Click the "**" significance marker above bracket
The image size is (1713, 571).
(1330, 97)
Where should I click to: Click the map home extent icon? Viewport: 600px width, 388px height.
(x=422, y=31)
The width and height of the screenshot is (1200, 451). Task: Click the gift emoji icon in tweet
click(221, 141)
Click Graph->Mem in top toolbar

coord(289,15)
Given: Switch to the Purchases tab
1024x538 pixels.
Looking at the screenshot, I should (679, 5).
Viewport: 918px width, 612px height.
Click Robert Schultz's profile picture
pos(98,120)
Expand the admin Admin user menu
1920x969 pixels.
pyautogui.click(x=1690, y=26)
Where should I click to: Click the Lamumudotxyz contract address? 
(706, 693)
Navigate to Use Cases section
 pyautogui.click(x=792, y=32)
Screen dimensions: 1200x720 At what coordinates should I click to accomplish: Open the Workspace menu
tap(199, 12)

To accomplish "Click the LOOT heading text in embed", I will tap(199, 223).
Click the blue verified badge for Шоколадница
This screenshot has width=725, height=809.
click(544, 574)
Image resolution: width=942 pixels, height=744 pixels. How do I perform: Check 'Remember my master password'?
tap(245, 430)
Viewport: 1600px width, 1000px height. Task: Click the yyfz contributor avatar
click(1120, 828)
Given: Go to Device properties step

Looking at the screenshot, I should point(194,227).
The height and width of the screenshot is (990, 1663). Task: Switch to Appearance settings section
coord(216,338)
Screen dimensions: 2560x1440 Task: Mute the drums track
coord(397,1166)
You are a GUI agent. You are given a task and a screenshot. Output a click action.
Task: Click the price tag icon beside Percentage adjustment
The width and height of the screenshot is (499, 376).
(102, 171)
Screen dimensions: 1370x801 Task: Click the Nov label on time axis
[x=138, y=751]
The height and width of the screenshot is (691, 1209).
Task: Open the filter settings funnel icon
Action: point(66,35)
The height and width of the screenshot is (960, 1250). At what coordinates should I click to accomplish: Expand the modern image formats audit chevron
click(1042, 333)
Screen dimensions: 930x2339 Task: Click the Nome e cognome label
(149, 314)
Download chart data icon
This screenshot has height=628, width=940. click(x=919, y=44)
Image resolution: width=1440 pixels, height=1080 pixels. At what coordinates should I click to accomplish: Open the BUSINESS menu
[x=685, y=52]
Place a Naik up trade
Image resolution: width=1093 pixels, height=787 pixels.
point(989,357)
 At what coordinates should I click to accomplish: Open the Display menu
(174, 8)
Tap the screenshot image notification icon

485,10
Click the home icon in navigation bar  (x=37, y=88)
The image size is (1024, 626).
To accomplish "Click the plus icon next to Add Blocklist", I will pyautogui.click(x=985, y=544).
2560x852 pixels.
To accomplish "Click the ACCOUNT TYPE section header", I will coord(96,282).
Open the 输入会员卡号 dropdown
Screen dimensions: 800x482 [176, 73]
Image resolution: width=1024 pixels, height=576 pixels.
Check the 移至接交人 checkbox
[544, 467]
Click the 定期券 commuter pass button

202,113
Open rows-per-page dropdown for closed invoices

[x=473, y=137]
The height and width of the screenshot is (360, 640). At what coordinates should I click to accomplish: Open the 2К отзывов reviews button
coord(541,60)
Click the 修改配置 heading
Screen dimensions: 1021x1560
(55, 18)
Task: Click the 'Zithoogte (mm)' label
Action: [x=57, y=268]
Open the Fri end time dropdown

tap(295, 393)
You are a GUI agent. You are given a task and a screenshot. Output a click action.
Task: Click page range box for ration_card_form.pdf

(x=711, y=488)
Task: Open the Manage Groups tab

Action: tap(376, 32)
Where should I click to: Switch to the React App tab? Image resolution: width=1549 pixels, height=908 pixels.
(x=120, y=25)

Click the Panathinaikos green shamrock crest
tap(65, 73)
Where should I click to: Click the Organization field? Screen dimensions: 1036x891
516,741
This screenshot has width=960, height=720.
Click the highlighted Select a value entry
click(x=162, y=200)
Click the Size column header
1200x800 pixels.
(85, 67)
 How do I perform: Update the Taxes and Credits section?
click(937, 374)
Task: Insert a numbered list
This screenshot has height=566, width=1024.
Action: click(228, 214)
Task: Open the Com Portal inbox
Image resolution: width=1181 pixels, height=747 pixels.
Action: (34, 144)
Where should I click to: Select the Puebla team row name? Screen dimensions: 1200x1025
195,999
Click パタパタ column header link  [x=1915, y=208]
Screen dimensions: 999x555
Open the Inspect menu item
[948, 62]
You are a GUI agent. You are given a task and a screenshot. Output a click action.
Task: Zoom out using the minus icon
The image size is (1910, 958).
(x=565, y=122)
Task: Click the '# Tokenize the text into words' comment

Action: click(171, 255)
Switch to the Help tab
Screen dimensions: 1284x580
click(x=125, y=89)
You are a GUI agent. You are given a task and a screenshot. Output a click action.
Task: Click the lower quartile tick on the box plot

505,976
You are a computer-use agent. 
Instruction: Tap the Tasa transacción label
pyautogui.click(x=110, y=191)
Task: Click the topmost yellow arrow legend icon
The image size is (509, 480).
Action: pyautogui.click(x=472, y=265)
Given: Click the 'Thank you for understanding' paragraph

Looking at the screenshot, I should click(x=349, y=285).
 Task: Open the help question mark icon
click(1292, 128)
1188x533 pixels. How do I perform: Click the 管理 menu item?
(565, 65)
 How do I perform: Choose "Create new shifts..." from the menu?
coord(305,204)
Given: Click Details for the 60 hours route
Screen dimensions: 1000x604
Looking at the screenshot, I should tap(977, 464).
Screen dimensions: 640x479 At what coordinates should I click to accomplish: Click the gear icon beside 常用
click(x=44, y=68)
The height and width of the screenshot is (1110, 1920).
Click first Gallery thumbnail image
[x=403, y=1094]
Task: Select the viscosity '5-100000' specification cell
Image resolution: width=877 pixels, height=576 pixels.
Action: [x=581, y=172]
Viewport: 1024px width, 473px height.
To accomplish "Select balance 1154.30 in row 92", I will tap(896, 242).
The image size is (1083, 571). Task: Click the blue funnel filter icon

--------

What the task requires — Only a number is wanted here: the count of lines in the listing above holding the string "column".

Solution — 2